EXERCISE REQUIREMENTS:
Reproduce every entry exactly as written.

[Source records]
▶

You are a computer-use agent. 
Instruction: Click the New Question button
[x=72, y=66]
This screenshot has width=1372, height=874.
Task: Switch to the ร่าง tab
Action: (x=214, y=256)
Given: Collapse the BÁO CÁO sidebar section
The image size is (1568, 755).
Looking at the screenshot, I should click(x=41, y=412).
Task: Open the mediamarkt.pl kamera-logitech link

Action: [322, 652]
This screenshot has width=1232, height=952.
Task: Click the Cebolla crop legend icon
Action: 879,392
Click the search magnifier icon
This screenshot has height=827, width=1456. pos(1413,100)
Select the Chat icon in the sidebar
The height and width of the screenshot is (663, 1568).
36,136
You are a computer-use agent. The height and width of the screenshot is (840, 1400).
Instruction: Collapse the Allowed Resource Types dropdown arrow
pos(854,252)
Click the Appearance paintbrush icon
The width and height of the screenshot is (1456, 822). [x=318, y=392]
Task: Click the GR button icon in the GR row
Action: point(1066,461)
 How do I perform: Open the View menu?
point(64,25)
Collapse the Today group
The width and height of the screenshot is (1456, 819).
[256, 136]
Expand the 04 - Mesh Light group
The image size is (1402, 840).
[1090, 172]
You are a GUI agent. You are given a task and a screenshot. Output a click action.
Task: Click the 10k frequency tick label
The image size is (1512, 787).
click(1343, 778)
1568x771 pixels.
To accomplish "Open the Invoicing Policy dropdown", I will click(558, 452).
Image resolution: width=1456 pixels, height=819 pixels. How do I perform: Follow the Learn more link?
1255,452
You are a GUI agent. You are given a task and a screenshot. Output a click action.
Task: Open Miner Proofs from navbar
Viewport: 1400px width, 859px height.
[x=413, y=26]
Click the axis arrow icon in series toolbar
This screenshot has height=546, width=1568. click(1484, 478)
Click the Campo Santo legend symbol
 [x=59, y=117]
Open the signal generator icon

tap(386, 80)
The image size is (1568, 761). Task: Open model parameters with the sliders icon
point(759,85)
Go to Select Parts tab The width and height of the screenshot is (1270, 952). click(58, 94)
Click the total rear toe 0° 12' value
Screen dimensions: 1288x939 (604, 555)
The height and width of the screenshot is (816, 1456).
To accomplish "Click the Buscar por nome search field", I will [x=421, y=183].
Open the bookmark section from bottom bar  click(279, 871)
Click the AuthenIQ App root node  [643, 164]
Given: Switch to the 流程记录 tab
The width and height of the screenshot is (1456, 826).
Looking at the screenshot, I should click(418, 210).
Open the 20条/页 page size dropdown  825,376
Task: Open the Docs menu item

◀

SOLUTION FOR THIS PROBLEM:
You are a computer-use agent. 
Instruction: Click the New Question button
[x=72, y=66]
This screenshot has width=1372, height=874.
Task: Switch to the ร่าง tab
Action: (x=214, y=256)
Given: Collapse the BÁO CÁO sidebar section
The image size is (1568, 755).
Looking at the screenshot, I should click(x=41, y=412).
Task: Open the mediamarkt.pl kamera-logitech link

Action: [322, 652]
This screenshot has width=1232, height=952.
Task: Click the Cebolla crop legend icon
Action: 879,392
Click the search magnifier icon
This screenshot has height=827, width=1456. pos(1413,100)
Select the Chat icon in the sidebar
The height and width of the screenshot is (663, 1568).
36,136
You are a computer-use agent. The height and width of the screenshot is (840, 1400).
Instruction: Collapse the Allowed Resource Types dropdown arrow
pos(854,252)
Click the Appearance paintbrush icon
The width and height of the screenshot is (1456, 822). [x=318, y=392]
Task: Click the GR button icon in the GR row
Action: point(1066,461)
 How do I perform: Open the View menu?
point(64,25)
Collapse the Today group
The width and height of the screenshot is (1456, 819).
[256, 136]
Expand the 04 - Mesh Light group
The image size is (1402, 840).
[1090, 172]
You are a GUI agent. You are given a task and a screenshot. Output a click action.
Task: Click the 10k frequency tick label
The image size is (1512, 787).
click(1343, 778)
1568x771 pixels.
To accomplish "Open the Invoicing Policy dropdown", I will click(558, 452).
Image resolution: width=1456 pixels, height=819 pixels. How do I perform: Follow the Learn more link?
1255,452
You are a GUI agent. You are given a task and a screenshot. Output a click action.
Task: Open Miner Proofs from navbar
Viewport: 1400px width, 859px height.
[x=413, y=26]
Click the axis arrow icon in series toolbar
This screenshot has height=546, width=1568. click(1484, 478)
Click the Campo Santo legend symbol
 [x=59, y=117]
Open the signal generator icon

tap(386, 80)
The image size is (1568, 761). Task: Open model parameters with the sliders icon
point(759,85)
Go to Select Parts tab The width and height of the screenshot is (1270, 952). click(58, 94)
Click the total rear toe 0° 12' value
Screen dimensions: 1288x939 (604, 555)
The height and width of the screenshot is (816, 1456).
To accomplish "Click the Buscar por nome search field", I will [x=421, y=183].
Open the bookmark section from bottom bar  click(279, 871)
Click the AuthenIQ App root node  [643, 164]
Given: Switch to the 流程记录 tab
The width and height of the screenshot is (1456, 826).
Looking at the screenshot, I should click(418, 210).
Open the 20条/页 page size dropdown  825,376
Task: Open the Docs menu item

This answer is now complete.